[Task item]
Produce an exact copy of all records below.

%%

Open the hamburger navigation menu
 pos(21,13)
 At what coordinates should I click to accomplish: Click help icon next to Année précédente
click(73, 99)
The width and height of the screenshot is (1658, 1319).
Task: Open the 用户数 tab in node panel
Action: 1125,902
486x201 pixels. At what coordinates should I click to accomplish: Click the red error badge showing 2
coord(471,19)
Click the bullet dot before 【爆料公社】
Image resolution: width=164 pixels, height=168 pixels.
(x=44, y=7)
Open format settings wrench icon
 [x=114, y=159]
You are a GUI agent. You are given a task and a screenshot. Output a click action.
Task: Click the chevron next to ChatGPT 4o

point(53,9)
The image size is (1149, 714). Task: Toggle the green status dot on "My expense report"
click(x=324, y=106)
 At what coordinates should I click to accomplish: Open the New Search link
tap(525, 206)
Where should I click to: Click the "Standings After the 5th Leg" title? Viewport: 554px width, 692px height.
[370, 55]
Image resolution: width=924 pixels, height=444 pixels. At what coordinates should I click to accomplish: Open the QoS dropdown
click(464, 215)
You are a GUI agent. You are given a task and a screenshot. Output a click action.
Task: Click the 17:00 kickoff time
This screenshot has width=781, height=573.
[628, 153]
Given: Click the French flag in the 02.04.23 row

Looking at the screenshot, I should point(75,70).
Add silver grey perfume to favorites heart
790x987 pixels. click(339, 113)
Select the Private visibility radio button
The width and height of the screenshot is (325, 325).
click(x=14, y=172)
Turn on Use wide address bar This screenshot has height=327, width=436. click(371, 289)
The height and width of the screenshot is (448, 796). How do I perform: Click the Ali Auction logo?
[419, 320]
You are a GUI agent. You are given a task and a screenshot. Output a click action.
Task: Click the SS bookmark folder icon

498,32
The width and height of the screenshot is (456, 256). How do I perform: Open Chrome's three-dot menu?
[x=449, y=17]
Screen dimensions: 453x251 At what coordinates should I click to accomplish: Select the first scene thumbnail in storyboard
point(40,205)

%%

[Written solution]
Open the hamburger navigation menu
 pos(21,13)
 At what coordinates should I click to accomplish: Click help icon next to Année précédente
click(73, 99)
The width and height of the screenshot is (1658, 1319).
Task: Open the 用户数 tab in node panel
Action: 1125,902
486x201 pixels. At what coordinates should I click to accomplish: Click the red error badge showing 2
coord(471,19)
Click the bullet dot before 【爆料公社】
Image resolution: width=164 pixels, height=168 pixels.
(x=44, y=7)
Open format settings wrench icon
 [x=114, y=159]
You are a GUI agent. You are given a task and a screenshot. Output a click action.
Task: Click the chevron next to ChatGPT 4o

point(53,9)
The image size is (1149, 714). Task: Toggle the green status dot on "My expense report"
click(x=324, y=106)
 At what coordinates should I click to accomplish: Open the New Search link
tap(525, 206)
Where should I click to: Click the "Standings After the 5th Leg" title? Viewport: 554px width, 692px height.
[370, 55]
Image resolution: width=924 pixels, height=444 pixels. At what coordinates should I click to accomplish: Open the QoS dropdown
click(464, 215)
You are a GUI agent. You are given a task and a screenshot. Output a click action.
Task: Click the 17:00 kickoff time
This screenshot has width=781, height=573.
[628, 153]
Given: Click the French flag in the 02.04.23 row

Looking at the screenshot, I should point(75,70).
Add silver grey perfume to favorites heart
790x987 pixels. click(339, 113)
Select the Private visibility radio button
The width and height of the screenshot is (325, 325).
click(x=14, y=172)
Turn on Use wide address bar This screenshot has height=327, width=436. click(371, 289)
The height and width of the screenshot is (448, 796). How do I perform: Click the Ali Auction logo?
[419, 320]
You are a GUI agent. You are given a task and a screenshot. Output a click action.
Task: Click the SS bookmark folder icon

498,32
The width and height of the screenshot is (456, 256). How do I perform: Open Chrome's three-dot menu?
[x=449, y=17]
Screen dimensions: 453x251 At what coordinates should I click to accomplish: Select the first scene thumbnail in storyboard
point(40,205)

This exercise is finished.